In contrast to The Wall Street Journal and The New York Times, the Post has indicated that it has no immediate plans to charge online readers for access to most of its content. Why is that?
I don’t think we would rule out anything—but…I don’t think that what is happening today in any of the digital payment systems that I see is actually the long-term answer. I think there is a lot of experimentation, all of which may be leading in the direction of a longer-term solution. But there is still a great deal of tumult and change that has to happen before there will be a sustainable model that works well for consumers.
The Post’s daily print circulation is at just under 500,000, down from more than 750,000 a little more than a decade ago. There are now cities where readers receive a print edition two or three days a week, and are asked to go online the rest of the time. At some point, do you see the Post doing that?
Our print circulation has certainly seen some declines, but, in general, we have ebbed at a slower pace than many profitable papers in the country. …We continue to have the highest metropolitan area newspaper print circulation penetration of any paper in the country. Holding onto those readers is important to us—because we want to serve this community, and we want to be their primary source of news and information on any platform, including the traditional print newspaper.

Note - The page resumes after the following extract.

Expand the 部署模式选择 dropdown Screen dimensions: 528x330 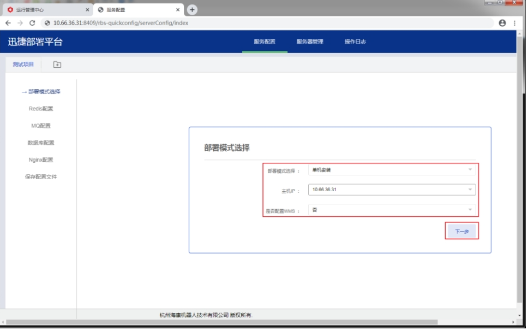tap(392, 170)
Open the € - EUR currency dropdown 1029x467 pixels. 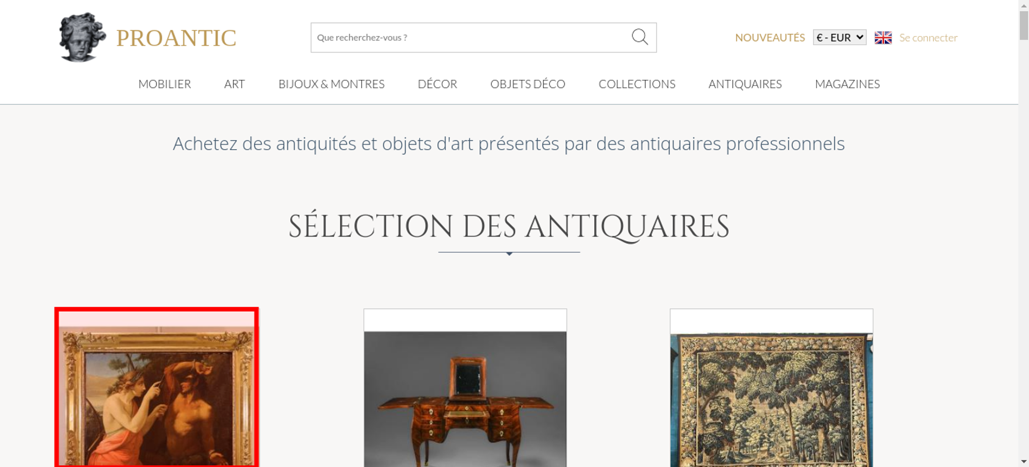click(839, 38)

I presume yours is a job that involves at least six-day weeks at the office.
I come in most Saturdays. …I tend to bicycle in on Saturdays if the weather is nice, down the Crescent Trail. It’s about five miles.
What do you do to relax at home?
I tend to do a lot of walking, some running and I ride my bike. Bethesda’s a terrific place to eat. We have a lot of friends who live there; in fact, we live a block and a half from two college friends of my wife’s.
You were a Brooklyn resident in New York. Why did you opt for the suburbs when you moved to D.C.?
Schools were a big part of it. We didn’t have a lot of time to plan our move, so we zeroed in on education in the area, and Montgomery County public schools have a terrific reputation. Bethesda is a fabulous place to raise a family.
Given the current issues surrounding this business, would you and your wife—a former Los Angeles Times reporter—like to see your daughters follow you into it?
My younger daughter, Zoe, who is the editor, reporter and publisher for the Puppy Post in our basement, has already declared that she wants to be a journalist, a marine biologist and fashion designer. She’s 10. My older daughter, Aria, who is 12, is taking a more prudent path and not committing to anything like journalism at this point.
You’re one of only three people to serve as executive editor of the Post over the past 45 years. Will this be your last job in journalism?
There are so many different ways of answering that question (chuckling). I intend to be here for the long haul. I am honored to work for [Post Company Chairman] Don Graham and [Post Publisher] Katharine Weymouth. They are committed to the same things that I’m committed to—which are ensuring that The Washington Post remains a strong voice in this community and an important journalistic voice in this country. So I would very much like to be here for a long time.
Bethesda’s Louis Peck has been a Washington-based reporter and editor for nearly 35 years. He is currently on the faculty of Boston University’s Washington Journalism Program.